Atalanta, meglio convincere?
Sicuramente è meglio vincere

Non si è giocato bene con il Siena ma si è vinto. Si sarebbe forse preferito il contrario? Risposta scontata: no. Giostrare al meglio (sia pure non per novanta minuti) per poi lasciare l'intera posta agli avversari, come accaduto nelle tre precedenti sconfitte.

Non si è giocato bene con il Siena ma si è vinto. Si sarebbe forse preferito il contrario? Risposta scontata: no. Giostrare al meglio (sia pure non per novanta minuti) per poi lasciare l'intera posta agli avversari, come accaduto nelle tre precedenti sconfitte di fila, aveva relegato i nerazzurri nei bassifondi della classifica lasciando intravvedere un prosieguo di campionato palpabilmente preoccupante.

Ricordiamoci sempre che siamo l'Atalanta, vaccinati da tempo all'idea che calcio champagne costellati dai risultati sono privilegi riservati ai grandi club (quando, comunque, anch'essi riescono). Ad esprimere giocate da applausi gli atalantini non erano riusciti nemmeno nel corso della spedita cavalcata, tre stagioni or sono, dalla serie B alla A, nonostante il ruolo di leader della categoria.

Ma anche allora accettammo di buon grado il ritorno tra le elette del calcio nazionale avallando il detto «non si può pretendere la botte piena e la moglie ubriaca». Un adagio che ci riporta all'Atalanta esibitasi domenica allo stadio Azzurri d'Italia.

Prestazione, sicuramente, non esaltante anche se le prodezze (e che prodezze) di Cigarini e Bonaventura sono valse a pagare il prezzo del biglietto, interessi se nel caso compresi.

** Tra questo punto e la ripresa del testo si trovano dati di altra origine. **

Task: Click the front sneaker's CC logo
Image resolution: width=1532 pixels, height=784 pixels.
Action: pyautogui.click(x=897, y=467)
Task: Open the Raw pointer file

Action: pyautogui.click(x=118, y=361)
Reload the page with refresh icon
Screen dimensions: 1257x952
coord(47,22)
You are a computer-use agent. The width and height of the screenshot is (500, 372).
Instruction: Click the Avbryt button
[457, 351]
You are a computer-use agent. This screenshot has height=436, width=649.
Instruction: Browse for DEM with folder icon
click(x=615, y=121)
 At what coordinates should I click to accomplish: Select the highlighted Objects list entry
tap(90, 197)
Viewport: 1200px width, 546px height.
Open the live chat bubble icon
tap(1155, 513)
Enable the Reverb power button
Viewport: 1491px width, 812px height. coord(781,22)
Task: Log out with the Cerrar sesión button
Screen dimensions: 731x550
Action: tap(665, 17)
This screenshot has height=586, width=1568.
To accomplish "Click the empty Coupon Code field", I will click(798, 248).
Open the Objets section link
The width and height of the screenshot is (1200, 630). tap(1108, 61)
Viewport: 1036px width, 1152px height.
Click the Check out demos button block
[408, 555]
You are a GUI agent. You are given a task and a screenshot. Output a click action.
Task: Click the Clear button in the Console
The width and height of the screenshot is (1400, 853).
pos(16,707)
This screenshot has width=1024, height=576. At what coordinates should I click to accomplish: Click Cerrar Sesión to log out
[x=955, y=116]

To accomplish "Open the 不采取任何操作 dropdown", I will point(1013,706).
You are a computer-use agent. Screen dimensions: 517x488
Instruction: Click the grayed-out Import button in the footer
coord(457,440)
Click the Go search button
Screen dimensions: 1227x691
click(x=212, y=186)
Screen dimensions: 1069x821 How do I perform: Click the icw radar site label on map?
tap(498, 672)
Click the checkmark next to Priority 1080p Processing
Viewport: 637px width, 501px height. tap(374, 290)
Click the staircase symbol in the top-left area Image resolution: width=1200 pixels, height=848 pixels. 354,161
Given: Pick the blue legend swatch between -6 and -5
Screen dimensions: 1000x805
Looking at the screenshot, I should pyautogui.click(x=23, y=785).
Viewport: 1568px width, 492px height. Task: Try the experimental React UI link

E con il gol in rimonta totalizzato in più rispetto a quello all'undici toscano ci ritroviamo con una graduatoria da farci, quanto meno, tirare il classico sospiro. Senza contare che, in aggiunta al paio di punti tolti in estate dal calcioscommesse saremmo, collocati addirittura nella parte destra della classifica, l'equivalente di una posizione assolutamente tranquilla.

Del resto conseguire sul campo dieci punti in otto gare sin qui disputate rappresenta un più che dignitoso percorso, proprio, da Atalanta. Riteniamoci, allora, equamente appagati per ciò che si è riusciti a mettere in cassaforte: altro che arricciare il naso o ad interpretare la funzione di eterni esigenti.